### ТЕКСТОВЫЙ ФРАГМЕНТ ###

Таким образом, в этом крайне негативном и опасном для русского народа персонаже Брешко-Брешковского, в котором сосредоточилась тяга к мировому владычеству, преломились не столько индивидуальные, сколько общие искаженно-антисемитские представления об антирусском и антироссийском еврейском духе. Роман в своей «еврейской» части по существу представлял беллетризованную аналогию того примитивного клеветнического доноса на Рутенберга, что родился в недрах добровольческой контрразведки и имел целью политически оболгать и унизить его. Цель писателя была примерно та же, пусть и при отсутствии персонального объекта и конкретного повода.

###

◆ ПОСТАВЛЕННАЯ ЗАДАЧА 1 ◆
Переведите на английский предложение из рассуждения о романе Брешко-Брешковского: «Цель писателя была примерно та же, пусть и при отсутствии персонального объекта и конкретного повода.»
◆ ПОСТАВЛЕННАЯ ЗАДАЧА 2 ◆
Подхватите рассуждение о романе Брешко-Брешковского и продолжите его после последнего предложения.
Листинг для работы не понадобится.

### ФРАГМЕНТ ДАННЫХ ###

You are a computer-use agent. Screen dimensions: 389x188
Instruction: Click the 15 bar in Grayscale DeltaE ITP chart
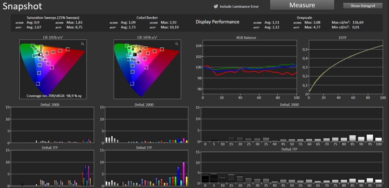[x=231, y=178]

###

◆ ПИСЬМЕННЫЙ ОТВЕТ 1 ◆
The writer's aim was roughly the same, even though there was no personal target and no specific occasion.

◆ ПИСЬМЕННЫЙ ОТВЕТ 2 ◆
Возвращаясь к Жаботинскому, содержавшемуся в Аккской тюрьме, следует сказать, что протест против английского не-правосудия, который поначалу был столь мощным, вскоре начал терять силу: в первую очередь это было связано с тем, что 25 апреля международная конференция в Сан-Ремо утвердила мандат Великобритании на Палестину12, а Франции – на Сирию и Ливан. Эта новость, восторженно встреченная в Эрец-Исраэль, приглушила и оттеснила на задний план вопиющий по своей несправедливости и антидемократизму суд над Жаботинским и борцами хаганы. Их обида была тем более острой, что ни в одном из решений конференции данная беззаконная акция даже не упоминалась, как будто ни арабского насилия, ни английского неправедного суда, буквально несколько недель назад потрясших мир, не было вовсе. Еще более острым было сознание того, что снижение протестующего накала санкционировал возглавлявшийся М. Усышкиным Ва’ад-Гацирим. Сионистские вожди полагали, и, возможно, не без причины, что в обстановке принятых исторических сан-ремских решений евреям разумнее не поднимать большого шума и держать «народное волнение» в узде. Этот тактический шаг вступал, однако, в явное противоречие с тем, что решение о создании национальной еврейской обороны было принято Жаботинским не единолично и не в частном порядке, а отражало мнение всех палестинских лидеров, собравшихся в конце 1919 г. на специальное заседание по данному вопросу. В этом отношении ключевой смысл приобретает фраза Рутенберга из публикуемого ниже его письма осужденному Жаботинскому:
Юридически и морально я ответственен за инициативу организованной самообороны, даже за Ваш арест и каторжную тюрьму. Ибо я заставил Вас согласиться заняться организацией Иерусалимской самообороны, несмотря на Ваш упорный отказ во время знаменитого совещания.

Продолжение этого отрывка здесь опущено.